High performance XML parser

Wed Feb 9 05:37:56 PST 2011

On Tue, 08 Feb 2011 19:16:37 -0500, Tomek Sowiński <just at ask.me> wrote:

> Steven Schveighoffer napisał:
>
>> > The design I'm thinking is that the node iterator will own a buffer.  
>> One
>> > consequence is that the fields of the current node will point to the
>> > buffer akin to foreach(line; File.byLine), so in order to lift the  
>> input
>> > the user will have to dup (or process the node in-place). As new nodes
>> > will be overwritten on the same piece of memory, an important trait of
>> > the design emerges: cache intensity.

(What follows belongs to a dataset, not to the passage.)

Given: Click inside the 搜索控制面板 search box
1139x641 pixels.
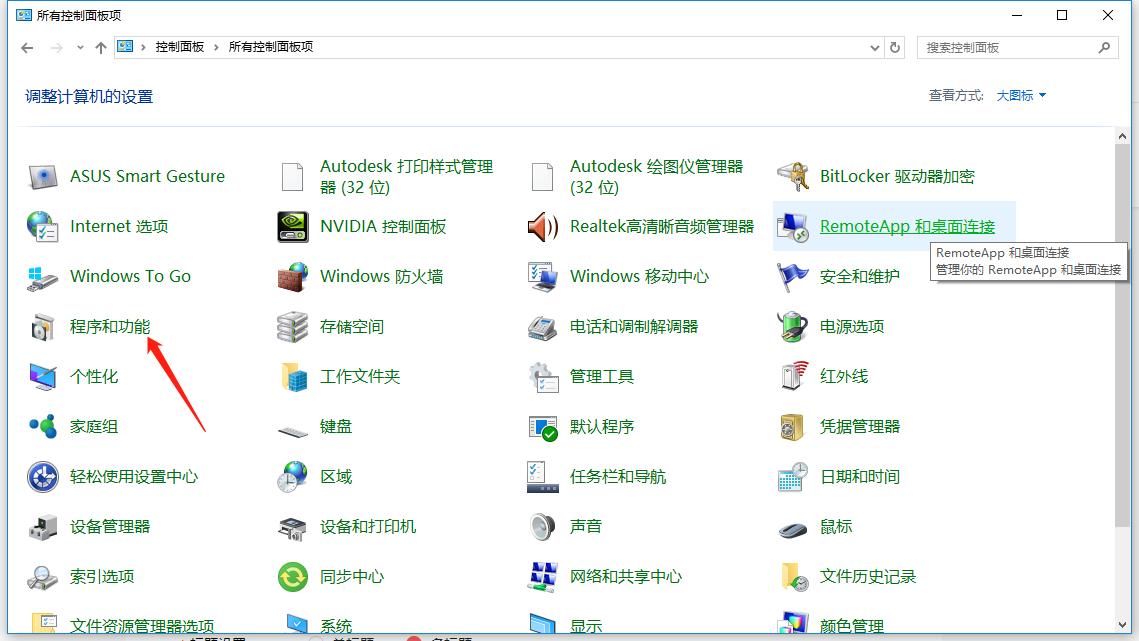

Because of XML namespaces I think
>> > it is necessary for the buffer to contain the current node plus all  
>> its
>> > parents.
>>
>> That might not scale well.  For instance, if you are accessing the  
>> 1500th
>> child element of a parent, doesn't that mean that the buffer must  
>> contain
>> the full text for the previous 1499 elements in order to also contain  
>> the
>> parent?
>>
>> Maybe I'm misunderstanding what you mean.
>
> Let's talk on an example:
>
> <a name="value">
> 	<b>
> 		Some Text 1
> 		<c2>      <!-- HERE -->
> 		Some text 2
> 		</c2>
> 		Some Text 3
> 	</b>
> </a>
>
> The buffer of the iterator positioned HERE would be:
>
> [Node a | Node b | Node c2]

OK, so you mean a buffer other than the I/O buffer.  This means double  
buffering data.  I was thinking of a solution that allows simply using the  
I/O buffer for parsing.  I think this is one of the keys to Tango's xml  
performance.

-Steve